**YOUR OBJECTIVE:** Below are records to repeat exactly; do not include any pictures.
--------------------------------
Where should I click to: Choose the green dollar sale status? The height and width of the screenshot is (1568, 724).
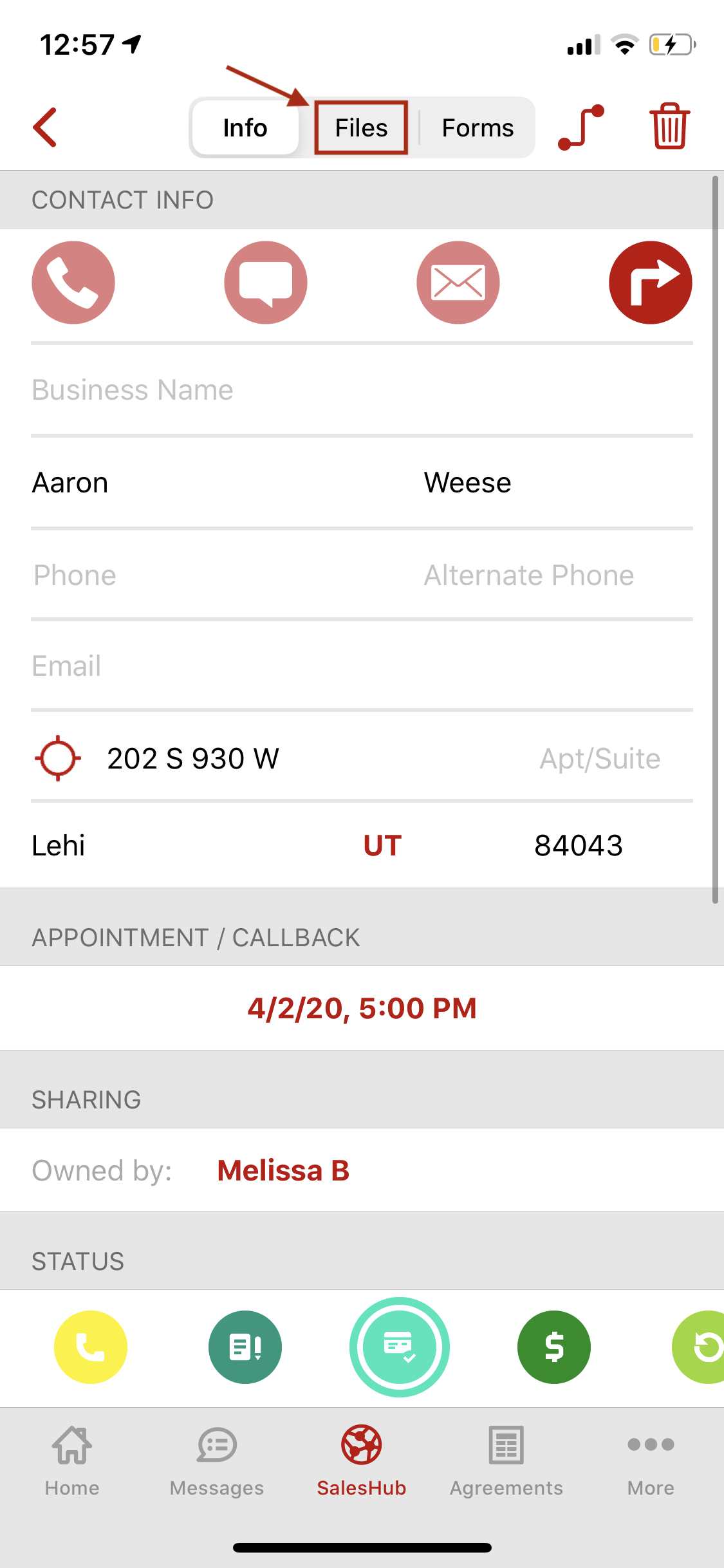click(x=554, y=1347)
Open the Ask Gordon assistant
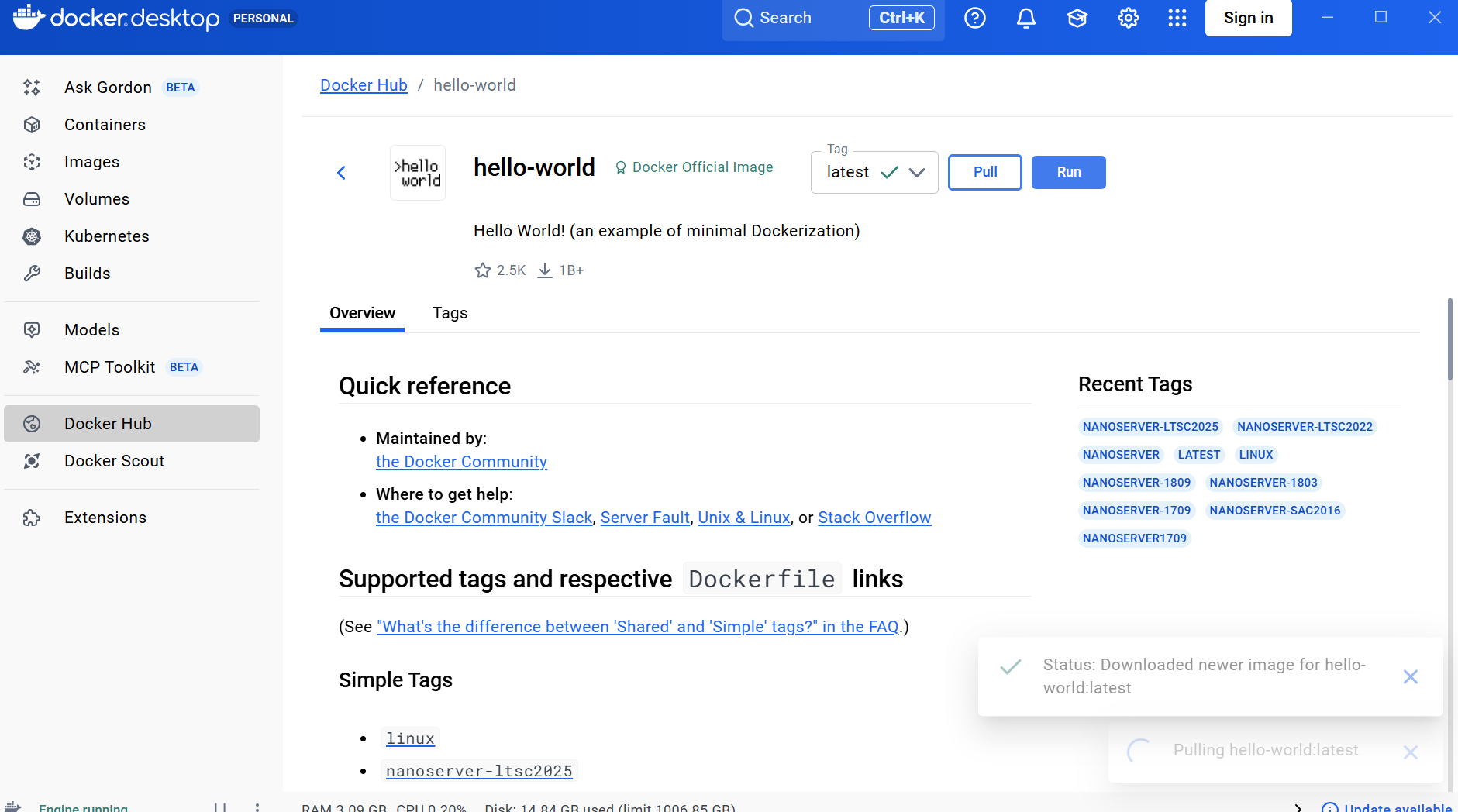1458x812 pixels. click(x=108, y=88)
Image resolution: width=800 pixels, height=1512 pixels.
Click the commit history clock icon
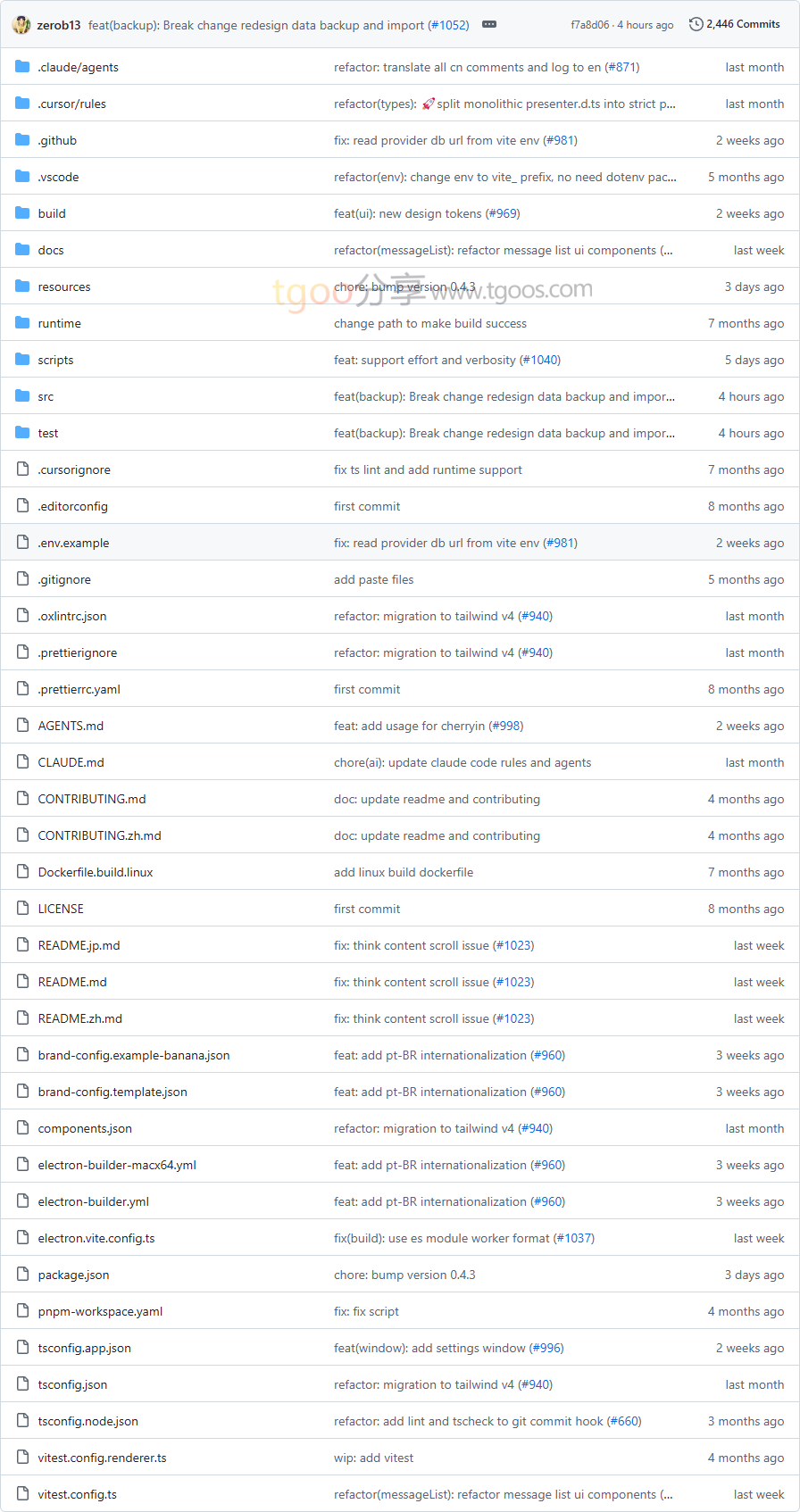click(x=696, y=24)
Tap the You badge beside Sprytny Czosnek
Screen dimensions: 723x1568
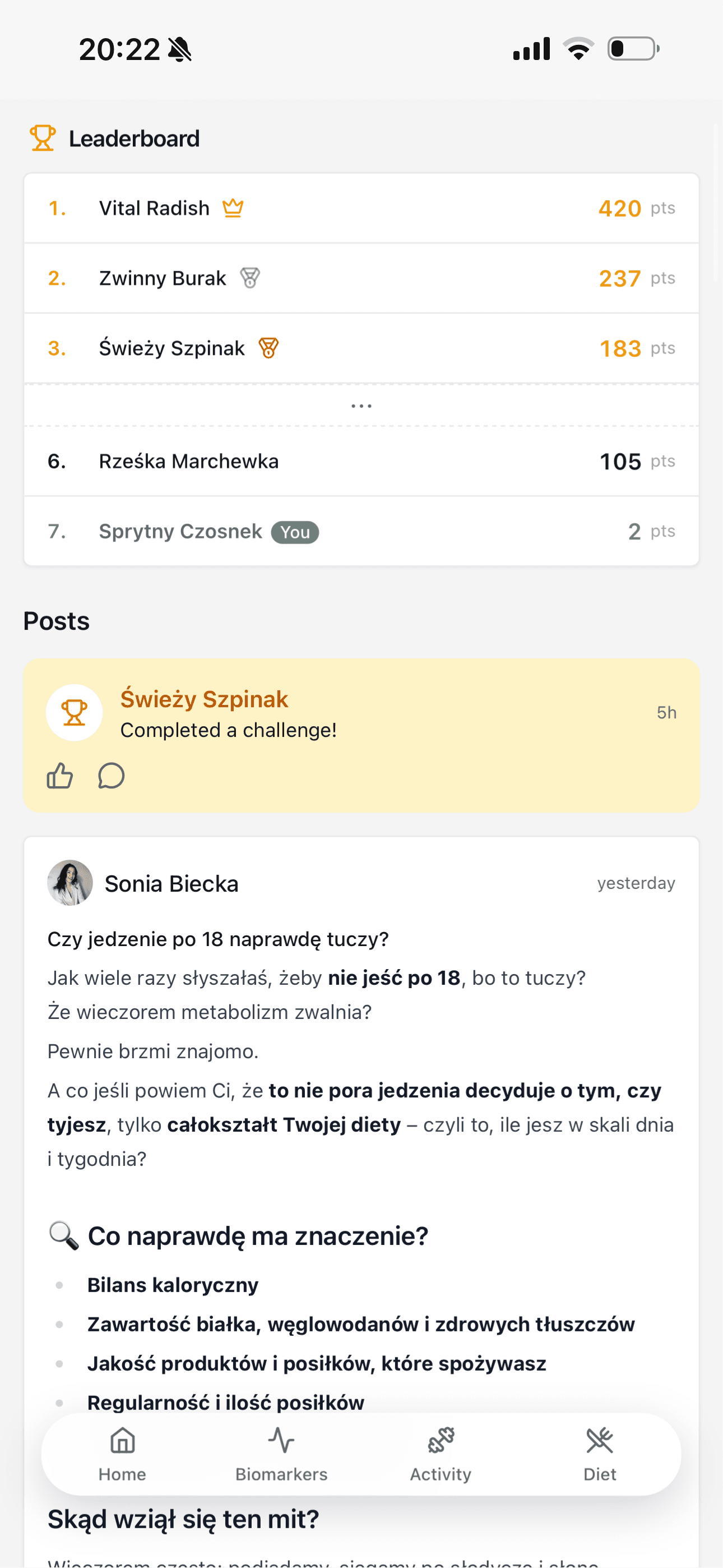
--------------------------------
**ANSWER BOX:**
Where should I click to: Choose the green dollar sale status? The height and width of the screenshot is (1568, 724).
click(x=554, y=1347)
Open the Ask Gordon assistant
1458x812 pixels. click(x=108, y=88)
Image resolution: width=800 pixels, height=1512 pixels.
Click the commit history clock icon
click(x=696, y=24)
Tap the You badge beside Sprytny Czosnek
Screen dimensions: 723x1568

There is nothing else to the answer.